These aspects have been adequately factored by CRISIL Ratings in its rating analysis.

Liquidity: Strong

For Series A1 PTCs: The cash collateral available in the transaction structure is Rs 27.62 crore (5.0% of the initial pool principal) which is in the form of a fixed deposit. Liquidity is strong given that the credit enhancement (internal and external combined) in the structure is sufficient to cover losses exceeding 1.5 times the currently estimated base shortfalls.

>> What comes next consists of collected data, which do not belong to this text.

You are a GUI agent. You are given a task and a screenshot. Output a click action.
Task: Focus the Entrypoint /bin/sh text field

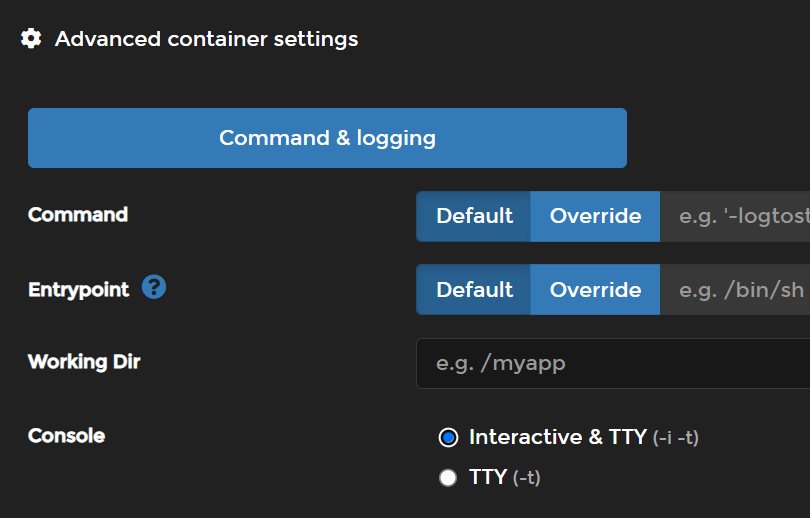pos(740,290)
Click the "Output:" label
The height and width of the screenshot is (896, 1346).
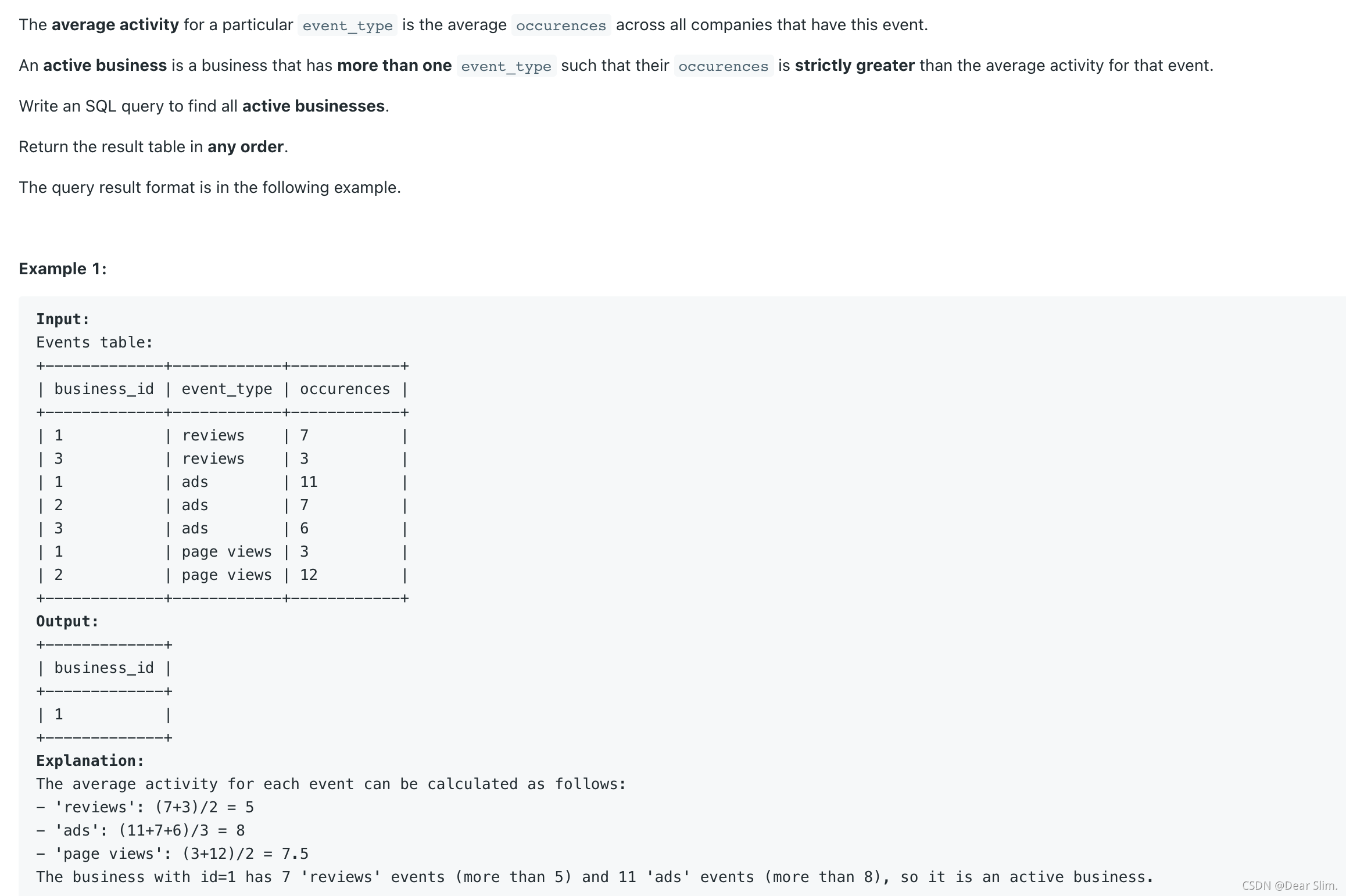pos(67,621)
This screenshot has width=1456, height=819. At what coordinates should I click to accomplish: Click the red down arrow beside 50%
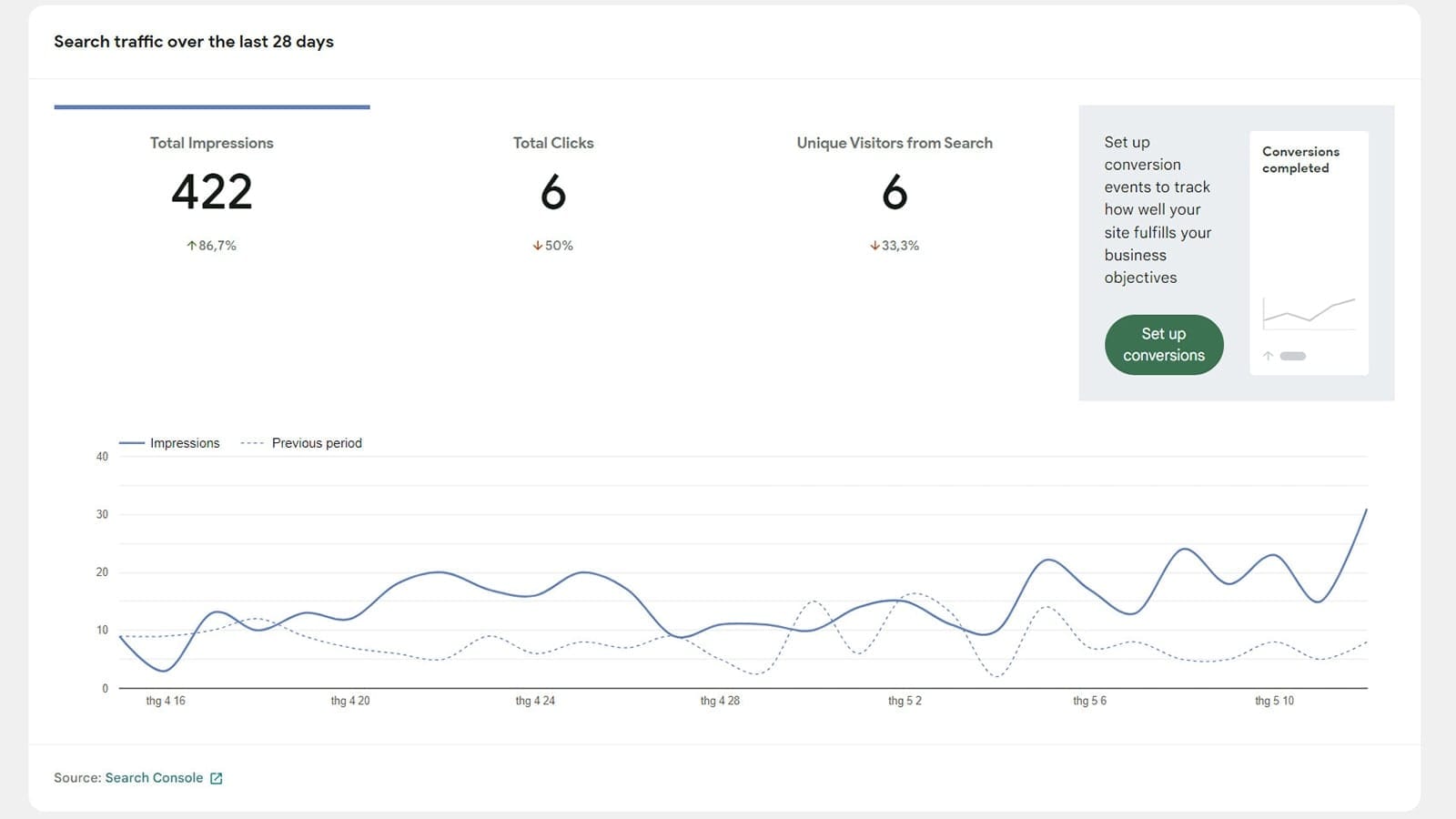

Rating Sensitivity factors

Upward factors

 

Downward factors

 

About the pool:

The securitisation transaction is backed by a replenishing pool of receivables from two-wheeler and commercial vehicle loans (65.5% and 34.5%, respectively, of the initial pool principal) originated by SFL. As of the pool cut-off date (20-Mar-2024), the initial pool loans had a weighted average seasoning of 7.9 months, a weighted average interest rate of 19.3%, a weighted average LTV ratio of 74.3%, a weighted average original tenure of 31.5 months, and an average original loan amount of Rs 1.04 lakh. The top 3 states (Uttar Pradesh, Maharashtra and Karnataka) contributed 38.1% of the initial pool principal.

 

Eligibility criteria for the pool loans to be added in monthly replenishments are listed below:

  1.                 All contracts meet all extant regulations set out in RBI’s Master Directions (Securitisation of Standard Assets), 2021.
  2.                 All loans are equally monthly amortising loans extended for buying of new two-wheelers or used/new commercial vehicles and secured by the financed vehicles
  3.                 Repayment track-record:
    1.                 All contracts are current as of the cut-off date
    2.                 Minimum repayment track-record: Minimum 3 months have passed as of cut-off date since the first payment date for contracts with a tenure of 24 months or lower and 6 months for the other contracts
    3.                 A borrower with multiple loans with SFL should be current on all loans as of the cut-off date
    4.                 None of the loans has been delinquent in the last 12 months
    5.                 None of the contracts has ever been restructured
  4.                 Loan parameters:
    1.                 Proportion of two-wheeler loans in the pool is no less than 65%
    2.                 Original net loan to value on no two-wheeler contract exceeds 90%
    3.                 Original net loan to value on no commercial vehicle contract exceeds 95%
    4.                 Residual tenure of two-wheeler contracts should not be longer than 30 months, and residual tenure of commercial vehicle contracts should not be longer than 60 months at date of assignment
    5.                 Interest rate on the two-wheeler loans is 26% or lower, and interest rate on the commercial vehicle loans is 18% or lower, such that weighted average IRR of the pool is no less than 18%
    6.                  Original disbursement on no two-wheeler loan exceeds INR 1,50,000, original disbursement on no new commercial vehicle loan exceeds INR 15,00,000, and original disbursement on no used commercial vehicle loan exceeds INR 7,50,000
    7.                 No individual borrower would account for more than 0.5% of the pool principal
  5.                 Geographic filters
    1.                 Two-wheeler and commercial loans extended in the states/UT of Jammu & Kashmir, Kerala, Puducherry, Manipur, Bihar & Jharkhand are excluded from the pool
    2.                 Loans extended in the states/UT of Punjab, Chandigarh, Haryana, Madhya Pradesh, Gujarat, Tamil Nadu, Dadra & Nagar Haveli and Daman & Diu should have at least 6 months of seasoning.
    3.                 No single state would account for more than 25% of the pool principal, and no branch accounts for more than 1.5% of the pool principal
  6.                 Other
    1.                 Loans assigned to the pool must only be extended for the purchase of two wheelers of Bajaj, Hero, Honda, Piaggio or TVS
    2.                 None of the loans is extended for purchase of electric powered two-wheelers

 

Early amortisation trigger events:

The monthly replenishments would stop, and the transaction would enter the amortisation period at the end of 12 months from the PTC issuance date, or on the occurrence of any of the following events.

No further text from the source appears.